Un projet sous réserve de l’aval de la Commission européenne
Le plan de légalisation du cannabis est le fruit d’un travail de dur labeur pour le gouvernement de coalition allemande. Celui-ci a observé plusieurs mois d’examen et de négociations avant d’aboutir à ce résultat. Dans sa conférence de presse, Karl Lauterbach n’a pas présenté de calendrier précis pour la mise en application. Il avance toutefois que 2024 sera certainement une date réaliste pour son entrée en vigueur. Avant de mettre définitivement fin à la prohibition de la marijuana dans le pays, l’Allemagne devra néanmoins prouver la conformité du document par rapport au droit international et européen.
Si la Commission européenne approuve le plan de légalisation du cannabis, ce projet pourrait constituer une base pour une réforme plus large au sein de l’UE. Il ferait d’ailleurs de l’Allemagne le deuxième pays de l’Union européenne à légaliser le cannabis (après Malte). Tandis que le Luxembourg est sur la voie d’autoriser l’usage récréatif du cannabis.
Quoi qu’il en soit, les défenseurs de la légalisation du cannabis à l’échelle continentale se languissent de connaître la décision de la Cour de juste de l’UE. Nombreux sont néanmoins ceux qui se montrent optimistes. D’autant plus qu’en 2020, la Commission européenne a déjà incité les États membres à voter en faveur de la recommandation de l’OMS visant à déclassifier le cannabis de la catégorie des stupéfiants.

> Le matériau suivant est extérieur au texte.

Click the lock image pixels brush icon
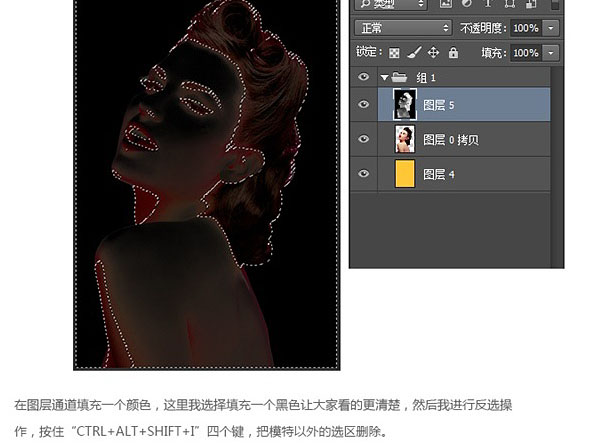This screenshot has width=595, height=448. pyautogui.click(x=414, y=52)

Légalisation du cannabis, une disposition clé relative aux limites de THC
La décision du gouvernement fédéral allemand à concrétiser la légalisation du cannabis suscite de diverses réactions autour du pays. Certains États fédéraux émettent notamment des réserves quant à cette décision. Le ministre bavarois de la Santé et des Soins avertit par exemple quant aux risques de faire de l’Allemagne une destination de tourisme de la drogue en Europe.
Pour sa part, l’ABDA (fédération des associations allemandes de pharmaciens) met en garde contre les dangers sanitaires. Pour rappel, elle a émis sa position sur le sujet en juin 2022. Ses représentants déclaraient alors que « la présence de plusieurs canaux de distribution compliquerait le maintien de standards élevés en matière de protection des consommateurs ». Cependant, les Verts allemands soutiennent le plan de légalisation du cannabis en avançant entre autres que des décennies de répressions n’ont fait qu’exacerber les risques. Un commerce contrôlé, quant à lui, permettrait de mieux maîtriser la qualité des produits en circulation.
Le principal problème lorsqu’il s’agit de marijuana en revanche, c’est qu’il est souvent difficile de fixer un taux de THC légal. Pourtant, cette substance — qui est le premier responsable de l’effet « high » de la plante — est associée à plusieurs risques pour la santé physique. Elle favoriserait en outre les problèmes de dépendance. Pour l’Allemagne, l’enjeu est donc de trouver le juste équilibre entre « liberté pour les consommateurs » et « protection de la santé publique ».Quoi qu’il en soit, le ton est lancé. La légalisation du cannabis en Allemagne pourrait même entraîner l’abandon des poursuites pénales engagées contre les personnes arrêtées pour seule possession de marijuana. On pourrait alors assister à la même scène qu’aux États-Unis. En effet, n’oublions pas le geste historique de Joe Biden. Le président américain a, par décret exécutif, annulé toutes les condamnations liées à la même infraction en début d’octobre 2022.